WHAT YOU WILL DO:
Please answer these questions using the news item below about Virgin Galactic's legal chief:
1. On what date does Michelle Kley join Volta?
2. What SPAC did Virgin Galactic merge with in 2019?
3. How large a windfall did the lawsuit accuse Branson of reaping?

Virgin Galactic Holdings Inc., a commercial spaceflight venture controlled by billionaire Richard Branson, is losing its chief legal officer as it fights a lawsuit over a merger with a special purpose acquisition company.
Michelle Kley will resign July 19, Virgin Galactic said in a securities filing. She joins Volta Inc., an operator of electric vehicle charging stations, as legal chief and corporate secretary on July 20, Volta said in a statement.
Kley’s departure comes as Virgin Galactic defends a lawsuit an investor filed last year over alleged accounting discrepancies related to the company’s 2019 merger with a SPAC called Social Capital Hedosophia Holdings Corp.
The lawsuit accused Branson of reaping a $300 million windfall by unloading Virgin Galactic shares at the peak of their value.
A Virgin Galactic spokeswoman confirmed that the company has begun its search for a new top lawyer.

[A run of records]
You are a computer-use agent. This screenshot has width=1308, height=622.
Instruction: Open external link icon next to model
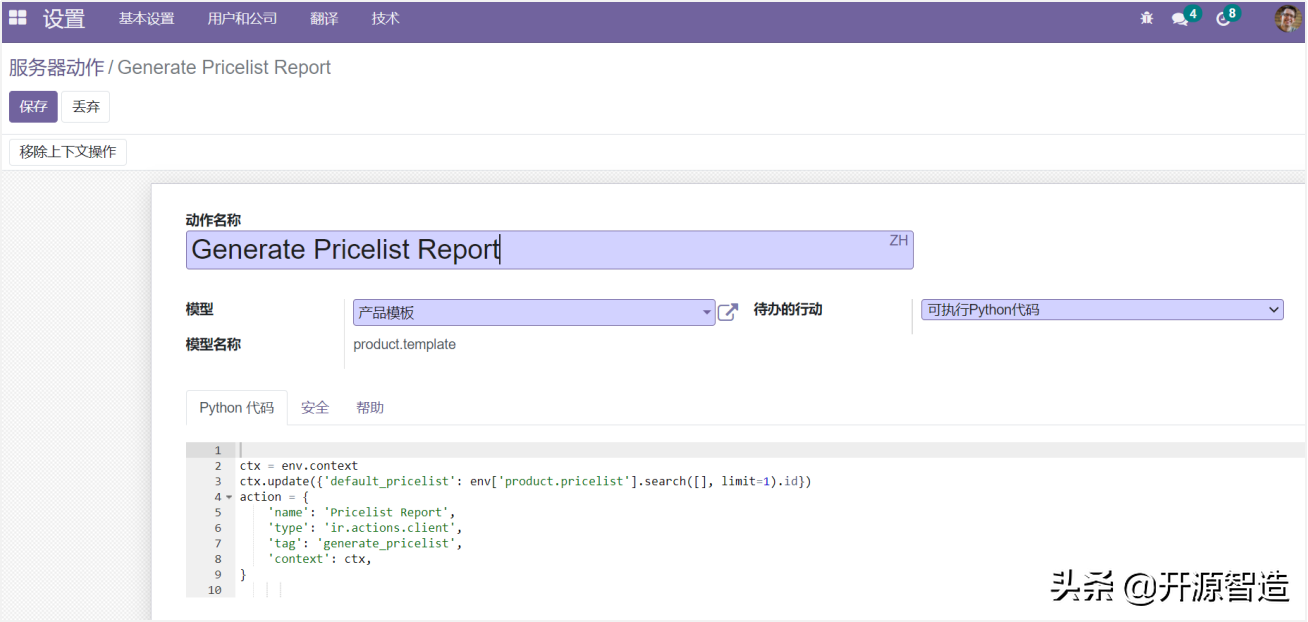pos(729,312)
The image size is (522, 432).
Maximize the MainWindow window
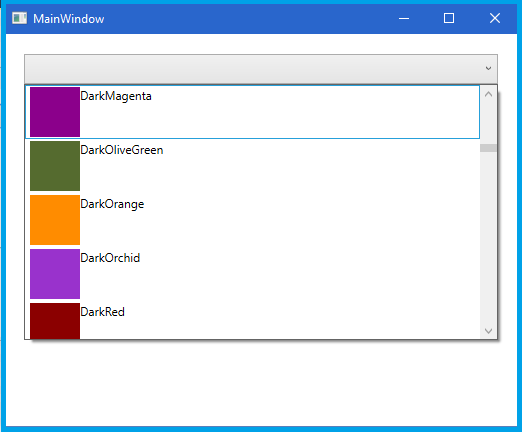click(449, 18)
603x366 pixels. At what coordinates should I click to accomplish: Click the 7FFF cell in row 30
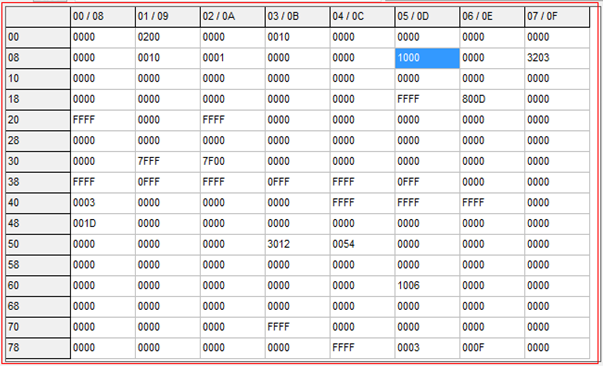[167, 161]
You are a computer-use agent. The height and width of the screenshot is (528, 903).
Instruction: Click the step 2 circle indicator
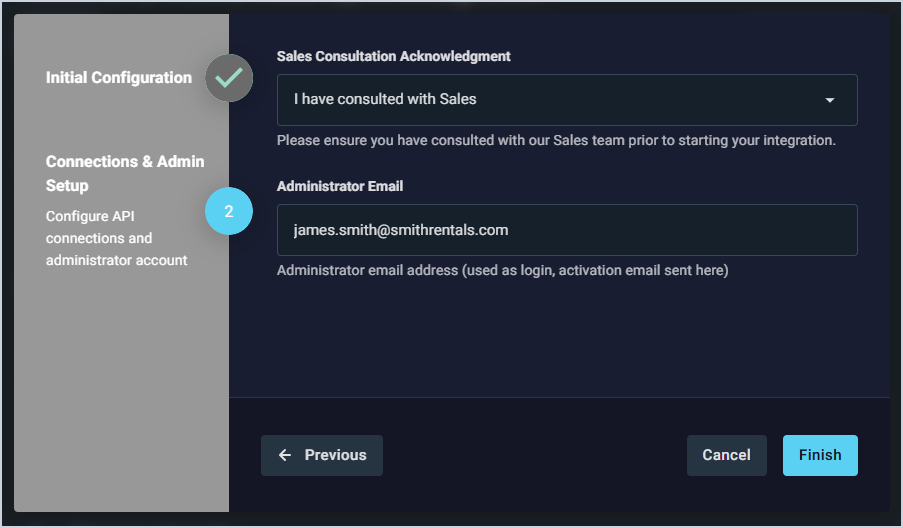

COMPLETE RESPONSE:
1. July 20
2. Social Capital Hedosophia Holdings Corp.
3. $300 million